Task objective:
Reproduce word for word every line from the one containing "Screen dimensions: 978x625" through the end of the listing below; omit the pictures.

Dataset:
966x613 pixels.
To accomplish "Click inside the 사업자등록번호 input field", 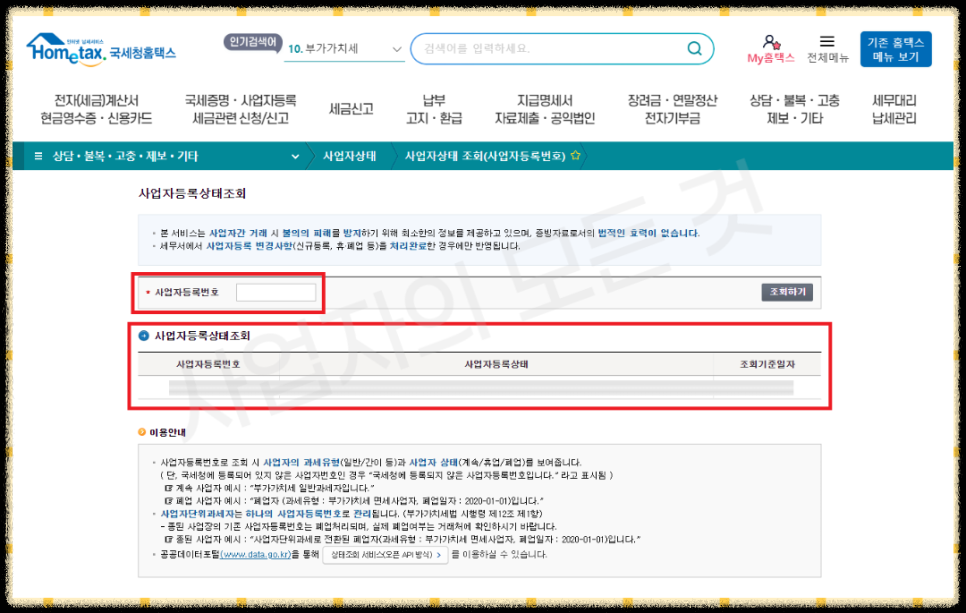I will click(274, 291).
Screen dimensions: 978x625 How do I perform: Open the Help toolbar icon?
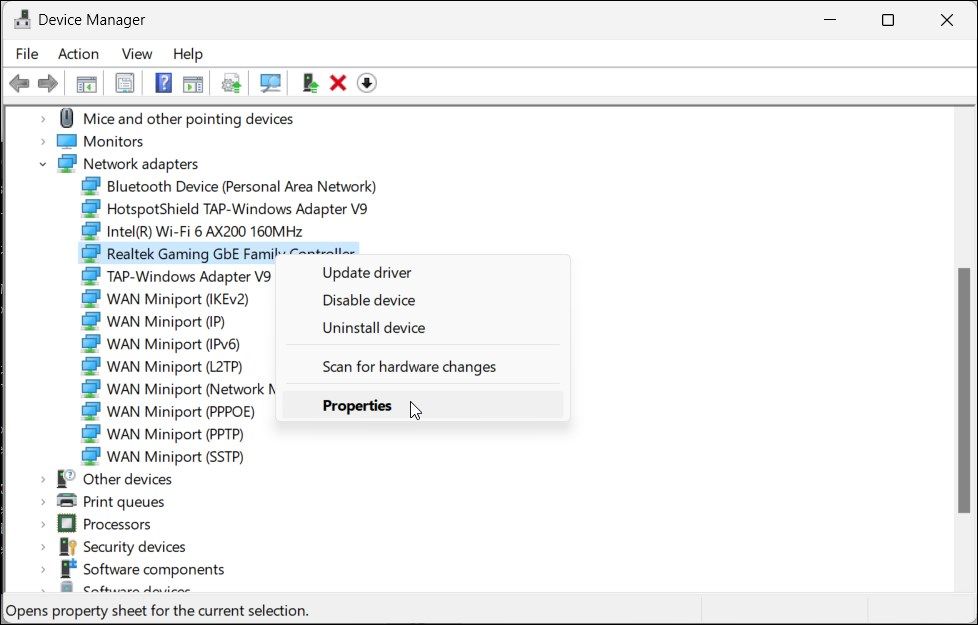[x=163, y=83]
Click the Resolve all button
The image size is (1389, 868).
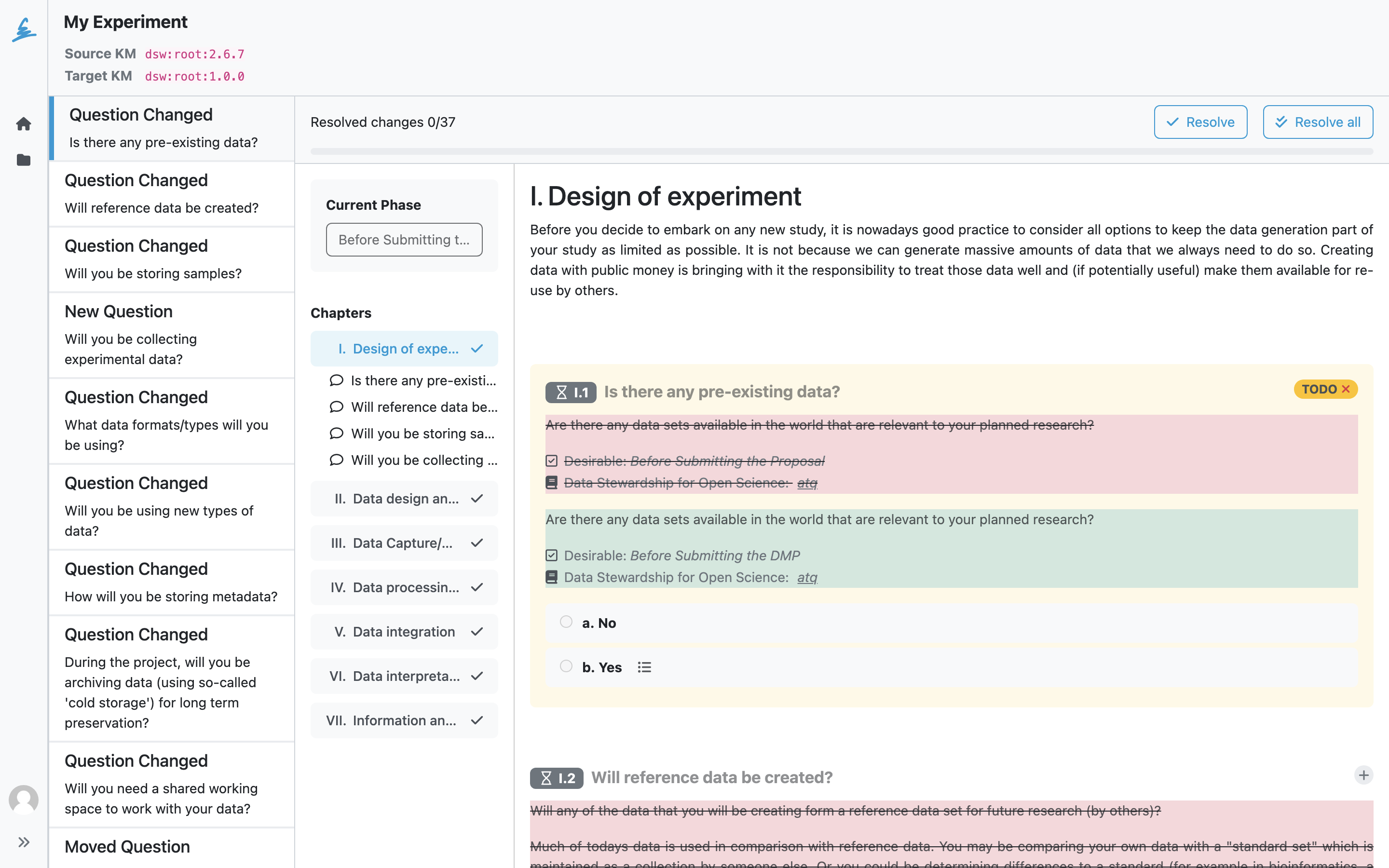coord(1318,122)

Problem solution:
Screen dimensions: 978x625 How do I perform: Open the Help toolbar icon?
[x=163, y=83]
Click the Resolve all button
The image size is (1389, 868).
coord(1318,122)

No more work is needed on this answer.